The goal of this project is to build a machine learning model that can predict whether a customer is likely to churn (leave a service) based on their historical data. This helps businesses proactively identify at-risk customers.
This project includes an interactive web application built with Streamlit. You can upload your own dataset (in the same format as the Telco dataset) and the app will automatically train the models and display the performance results.
- Make sure you have Python and the required libraries installed:
pip install streamlit pandas scikit-learn imblearn matplotlib seaborn
- Clone or download this repository to your local machine.

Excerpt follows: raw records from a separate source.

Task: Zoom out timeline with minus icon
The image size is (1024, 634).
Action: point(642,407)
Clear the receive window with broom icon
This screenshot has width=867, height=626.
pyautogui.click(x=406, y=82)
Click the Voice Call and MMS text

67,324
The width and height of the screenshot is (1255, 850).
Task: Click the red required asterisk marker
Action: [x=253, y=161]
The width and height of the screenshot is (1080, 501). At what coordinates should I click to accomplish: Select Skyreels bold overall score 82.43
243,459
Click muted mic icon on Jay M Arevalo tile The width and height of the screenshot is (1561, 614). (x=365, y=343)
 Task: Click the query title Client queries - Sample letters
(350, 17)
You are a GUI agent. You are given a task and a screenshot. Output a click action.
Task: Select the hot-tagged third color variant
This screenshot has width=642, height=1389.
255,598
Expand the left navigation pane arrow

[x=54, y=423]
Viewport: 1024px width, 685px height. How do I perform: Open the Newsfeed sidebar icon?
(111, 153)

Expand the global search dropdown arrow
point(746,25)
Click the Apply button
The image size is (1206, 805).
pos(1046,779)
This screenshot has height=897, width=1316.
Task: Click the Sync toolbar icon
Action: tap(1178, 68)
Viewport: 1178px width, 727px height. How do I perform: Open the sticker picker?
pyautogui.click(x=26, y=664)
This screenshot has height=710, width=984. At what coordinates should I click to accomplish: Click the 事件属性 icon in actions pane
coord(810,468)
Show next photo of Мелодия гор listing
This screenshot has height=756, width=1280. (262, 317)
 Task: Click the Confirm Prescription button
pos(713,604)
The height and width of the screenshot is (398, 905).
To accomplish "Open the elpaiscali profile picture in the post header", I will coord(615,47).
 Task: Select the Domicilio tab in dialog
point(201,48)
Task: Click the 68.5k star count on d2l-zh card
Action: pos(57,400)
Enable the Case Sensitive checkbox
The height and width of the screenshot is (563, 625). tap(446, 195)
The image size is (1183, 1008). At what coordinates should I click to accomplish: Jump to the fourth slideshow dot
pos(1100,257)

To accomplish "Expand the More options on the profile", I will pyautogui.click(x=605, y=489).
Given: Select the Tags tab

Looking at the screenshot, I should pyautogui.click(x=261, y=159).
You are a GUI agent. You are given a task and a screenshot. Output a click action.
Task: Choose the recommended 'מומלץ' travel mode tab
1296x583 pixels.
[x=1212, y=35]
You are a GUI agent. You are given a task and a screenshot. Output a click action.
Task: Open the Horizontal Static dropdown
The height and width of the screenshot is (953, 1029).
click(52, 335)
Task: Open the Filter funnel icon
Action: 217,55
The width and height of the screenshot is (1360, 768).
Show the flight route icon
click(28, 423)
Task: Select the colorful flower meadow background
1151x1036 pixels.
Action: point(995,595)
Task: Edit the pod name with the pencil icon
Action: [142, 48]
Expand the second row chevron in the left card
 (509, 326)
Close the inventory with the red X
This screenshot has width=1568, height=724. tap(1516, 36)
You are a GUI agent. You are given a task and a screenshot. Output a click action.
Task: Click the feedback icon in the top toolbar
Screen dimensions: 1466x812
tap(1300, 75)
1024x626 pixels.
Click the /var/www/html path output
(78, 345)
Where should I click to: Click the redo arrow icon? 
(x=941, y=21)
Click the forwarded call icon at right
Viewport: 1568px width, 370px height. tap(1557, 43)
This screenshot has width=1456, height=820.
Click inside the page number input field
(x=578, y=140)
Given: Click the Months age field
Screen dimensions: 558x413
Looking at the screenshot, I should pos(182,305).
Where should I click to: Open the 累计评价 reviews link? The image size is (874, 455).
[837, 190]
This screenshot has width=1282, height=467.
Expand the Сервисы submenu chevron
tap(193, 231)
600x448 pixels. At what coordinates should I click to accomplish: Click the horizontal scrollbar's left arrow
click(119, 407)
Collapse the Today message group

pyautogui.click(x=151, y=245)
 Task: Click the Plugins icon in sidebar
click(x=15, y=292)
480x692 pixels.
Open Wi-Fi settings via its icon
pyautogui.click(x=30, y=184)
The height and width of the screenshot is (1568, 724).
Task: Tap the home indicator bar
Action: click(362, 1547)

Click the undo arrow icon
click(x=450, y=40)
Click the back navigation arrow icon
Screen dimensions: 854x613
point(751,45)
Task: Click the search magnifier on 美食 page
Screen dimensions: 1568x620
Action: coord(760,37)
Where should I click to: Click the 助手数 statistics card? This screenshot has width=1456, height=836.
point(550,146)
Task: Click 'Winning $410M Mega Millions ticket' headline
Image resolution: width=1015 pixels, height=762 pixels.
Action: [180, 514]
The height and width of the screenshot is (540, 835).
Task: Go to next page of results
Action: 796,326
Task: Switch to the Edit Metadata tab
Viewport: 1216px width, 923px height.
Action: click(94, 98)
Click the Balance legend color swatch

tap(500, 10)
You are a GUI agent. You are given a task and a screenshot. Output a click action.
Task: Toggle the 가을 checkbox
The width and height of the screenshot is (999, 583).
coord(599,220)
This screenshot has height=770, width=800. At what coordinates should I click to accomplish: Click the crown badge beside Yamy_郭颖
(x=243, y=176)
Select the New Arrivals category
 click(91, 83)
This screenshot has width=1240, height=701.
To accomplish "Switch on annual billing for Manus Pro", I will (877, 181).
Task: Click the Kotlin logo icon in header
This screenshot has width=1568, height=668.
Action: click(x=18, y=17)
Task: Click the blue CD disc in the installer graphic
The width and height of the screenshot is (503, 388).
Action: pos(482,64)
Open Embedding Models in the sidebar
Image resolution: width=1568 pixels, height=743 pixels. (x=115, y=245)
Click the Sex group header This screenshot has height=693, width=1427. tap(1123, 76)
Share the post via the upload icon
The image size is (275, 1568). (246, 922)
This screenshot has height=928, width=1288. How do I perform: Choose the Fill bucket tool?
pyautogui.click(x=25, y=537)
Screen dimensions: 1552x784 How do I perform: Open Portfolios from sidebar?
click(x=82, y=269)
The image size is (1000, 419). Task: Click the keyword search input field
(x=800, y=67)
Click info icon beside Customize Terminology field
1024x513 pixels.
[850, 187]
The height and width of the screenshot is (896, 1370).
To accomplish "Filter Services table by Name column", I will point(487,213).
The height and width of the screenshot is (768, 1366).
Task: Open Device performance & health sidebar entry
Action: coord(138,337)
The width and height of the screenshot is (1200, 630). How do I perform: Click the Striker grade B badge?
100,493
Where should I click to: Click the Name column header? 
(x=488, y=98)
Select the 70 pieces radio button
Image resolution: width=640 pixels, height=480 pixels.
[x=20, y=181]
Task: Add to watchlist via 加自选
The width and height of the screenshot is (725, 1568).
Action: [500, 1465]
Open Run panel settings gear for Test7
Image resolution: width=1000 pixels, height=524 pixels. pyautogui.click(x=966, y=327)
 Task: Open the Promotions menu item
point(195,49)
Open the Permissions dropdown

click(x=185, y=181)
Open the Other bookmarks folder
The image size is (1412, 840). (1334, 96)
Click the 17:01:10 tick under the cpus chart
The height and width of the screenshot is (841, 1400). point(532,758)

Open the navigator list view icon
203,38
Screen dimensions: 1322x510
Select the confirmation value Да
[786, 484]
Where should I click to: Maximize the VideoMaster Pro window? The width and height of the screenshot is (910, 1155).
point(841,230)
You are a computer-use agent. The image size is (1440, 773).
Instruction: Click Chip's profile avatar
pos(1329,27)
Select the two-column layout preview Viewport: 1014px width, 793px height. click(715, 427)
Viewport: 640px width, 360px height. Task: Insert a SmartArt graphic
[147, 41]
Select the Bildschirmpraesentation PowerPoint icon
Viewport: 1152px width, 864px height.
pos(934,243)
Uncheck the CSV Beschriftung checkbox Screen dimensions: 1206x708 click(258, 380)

- Navigate to the project folder in your terminal and run the following command:
python -m streamlit run app.py
I followed these steps to build the prediction models:
- Data Loading & Cleaning: Loaded the Telco Customer Churn dataset and cleaned it by converting data types and handling missing values.
- Exploratory Data Analysis (EDA): Analyzed the data to understand the features and confirmed the class imbalance in the churn variable.
- Data Preprocessing: Encoded categorical features into numerical format and scaled the data using
StandardScaler. - Handling Imbalance: Used the SMOTE (Synthetic Minority Over-sampling Technique) on the training data to create a balanced dataset for the models to learn from.
- Modeling: Trained and evaluated three different classification models:
- Logistic Regression
- Decision Tree
- Simple Neural Network (MLPClassifier)
- Evaluation: Assessed the models based on precision, recall, and F1-score, focusing on the recall for the "Churn" class as the key performance metric.
The models were evaluated on an unseen test set. The Logistic Regression model performed the best, achieving a recall of 63% for the churn class. This means it was the most effective model at correctly identifying the customers who were actually going to churn.
| Model | Recall (for Churn) |
|---|---|
| Logistic Regression | 0.63 |
| Neural Network | 0.53 |
| Decision Tree | 0.53 |
- Python
- Pandas
- NumPy
- Scikit-learn
- Matplotlib & Seaborn
- Imblearn (for SMOTE)
- Jupyter Notebook